# Ex1 - Getting and Knowing your Data


### Step 1: Initialize PySpark Session



In [1]:
from pyspark.sql import SparkSession

# Create a Spark session
spark = SparkSession.builder.appName("Day1").getOrCreate()


23/08/29 14:24:24 WARN Utils: Your hostname, kushal-Latitude-E5440 resolves to a loopback address: 127.0.1.1; using 172.16.5.134 instead (on interface wlp2s0)
23/08/29 14:24:24 WARN Utils: Set SPARK_LOCAL_IP if you need to bind to another address
Setting default log level to "WARN".
To adjust logging level use sc.setLogLevel(newLevel).
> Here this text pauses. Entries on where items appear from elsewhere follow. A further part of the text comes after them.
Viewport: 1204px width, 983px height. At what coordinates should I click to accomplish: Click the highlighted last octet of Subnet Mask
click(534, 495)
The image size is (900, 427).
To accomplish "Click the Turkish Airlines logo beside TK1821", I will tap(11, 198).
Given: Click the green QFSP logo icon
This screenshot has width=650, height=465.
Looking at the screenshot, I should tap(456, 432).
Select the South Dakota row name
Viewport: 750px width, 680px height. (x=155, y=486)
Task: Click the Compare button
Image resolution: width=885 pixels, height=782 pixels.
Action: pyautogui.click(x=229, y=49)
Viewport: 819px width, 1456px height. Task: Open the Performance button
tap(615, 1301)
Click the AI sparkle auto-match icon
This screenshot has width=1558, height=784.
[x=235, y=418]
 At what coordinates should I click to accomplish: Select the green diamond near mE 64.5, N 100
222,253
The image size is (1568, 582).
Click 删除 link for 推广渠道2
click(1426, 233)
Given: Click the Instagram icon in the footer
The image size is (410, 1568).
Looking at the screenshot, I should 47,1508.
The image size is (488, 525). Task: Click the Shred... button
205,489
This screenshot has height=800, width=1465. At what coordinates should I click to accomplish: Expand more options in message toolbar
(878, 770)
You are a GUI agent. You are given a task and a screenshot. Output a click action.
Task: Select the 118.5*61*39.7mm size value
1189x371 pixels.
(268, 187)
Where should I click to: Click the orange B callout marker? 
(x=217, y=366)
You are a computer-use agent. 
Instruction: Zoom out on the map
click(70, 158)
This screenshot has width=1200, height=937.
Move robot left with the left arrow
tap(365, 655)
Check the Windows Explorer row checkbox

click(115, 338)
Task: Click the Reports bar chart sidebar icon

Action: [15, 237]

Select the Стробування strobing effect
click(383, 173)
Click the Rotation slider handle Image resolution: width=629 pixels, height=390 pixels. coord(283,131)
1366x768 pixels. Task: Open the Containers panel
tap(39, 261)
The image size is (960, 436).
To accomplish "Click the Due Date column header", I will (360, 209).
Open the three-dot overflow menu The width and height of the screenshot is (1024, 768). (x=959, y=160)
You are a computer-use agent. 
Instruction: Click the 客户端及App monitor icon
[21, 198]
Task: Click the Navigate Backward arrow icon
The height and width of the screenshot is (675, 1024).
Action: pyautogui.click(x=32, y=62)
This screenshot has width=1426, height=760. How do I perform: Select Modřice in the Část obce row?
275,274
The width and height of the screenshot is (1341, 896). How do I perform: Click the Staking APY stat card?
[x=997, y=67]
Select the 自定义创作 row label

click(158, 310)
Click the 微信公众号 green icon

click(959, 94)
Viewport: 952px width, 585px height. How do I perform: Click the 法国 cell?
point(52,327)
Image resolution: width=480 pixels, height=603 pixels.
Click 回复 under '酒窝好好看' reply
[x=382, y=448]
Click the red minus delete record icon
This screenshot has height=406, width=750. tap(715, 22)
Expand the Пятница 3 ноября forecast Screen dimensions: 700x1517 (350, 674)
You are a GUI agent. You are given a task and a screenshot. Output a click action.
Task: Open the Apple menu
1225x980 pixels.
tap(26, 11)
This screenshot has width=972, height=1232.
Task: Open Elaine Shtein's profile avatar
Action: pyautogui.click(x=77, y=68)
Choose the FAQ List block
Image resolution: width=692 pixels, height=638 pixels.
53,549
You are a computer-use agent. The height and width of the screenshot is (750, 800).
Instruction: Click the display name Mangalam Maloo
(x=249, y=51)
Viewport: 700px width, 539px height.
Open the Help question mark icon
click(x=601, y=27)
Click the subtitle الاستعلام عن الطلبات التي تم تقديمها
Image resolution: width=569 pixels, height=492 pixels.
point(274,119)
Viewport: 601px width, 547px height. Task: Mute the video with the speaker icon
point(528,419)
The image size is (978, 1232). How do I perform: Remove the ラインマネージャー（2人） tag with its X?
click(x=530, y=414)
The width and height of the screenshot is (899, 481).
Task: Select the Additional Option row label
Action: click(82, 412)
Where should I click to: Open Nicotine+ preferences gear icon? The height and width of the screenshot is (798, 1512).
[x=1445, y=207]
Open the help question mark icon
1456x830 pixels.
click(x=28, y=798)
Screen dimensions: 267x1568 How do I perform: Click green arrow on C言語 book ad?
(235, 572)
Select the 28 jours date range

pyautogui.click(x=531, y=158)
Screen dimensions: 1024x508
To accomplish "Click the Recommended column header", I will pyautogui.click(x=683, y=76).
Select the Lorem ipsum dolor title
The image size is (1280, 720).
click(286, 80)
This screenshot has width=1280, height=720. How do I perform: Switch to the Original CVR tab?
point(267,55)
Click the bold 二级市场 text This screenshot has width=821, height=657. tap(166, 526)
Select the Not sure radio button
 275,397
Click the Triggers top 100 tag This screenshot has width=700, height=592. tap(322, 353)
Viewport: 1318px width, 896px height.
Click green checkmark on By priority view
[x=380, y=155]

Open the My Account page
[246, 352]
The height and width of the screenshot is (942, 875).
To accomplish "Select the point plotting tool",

For SparkR, use setLogLevel(newLevel).
23/08/29 14:24:25 WARN NativeCodeLoader: Unable to load native-hadoop library for your platform... using builtin-java classes where applicable
23/08/29 14:24:27 WARN Utils: Service 'SparkUI' could not bind on port 4040. Attempting port 4041.


### Step 2: Load the Dataset





In [2]:
# Load the Chipotle dataset into a Spark DataFrame
data_path = 'chipotle.csv' # Replace with the actual path
df = spark.read.csv(data_path, header=True, inferSchema=True)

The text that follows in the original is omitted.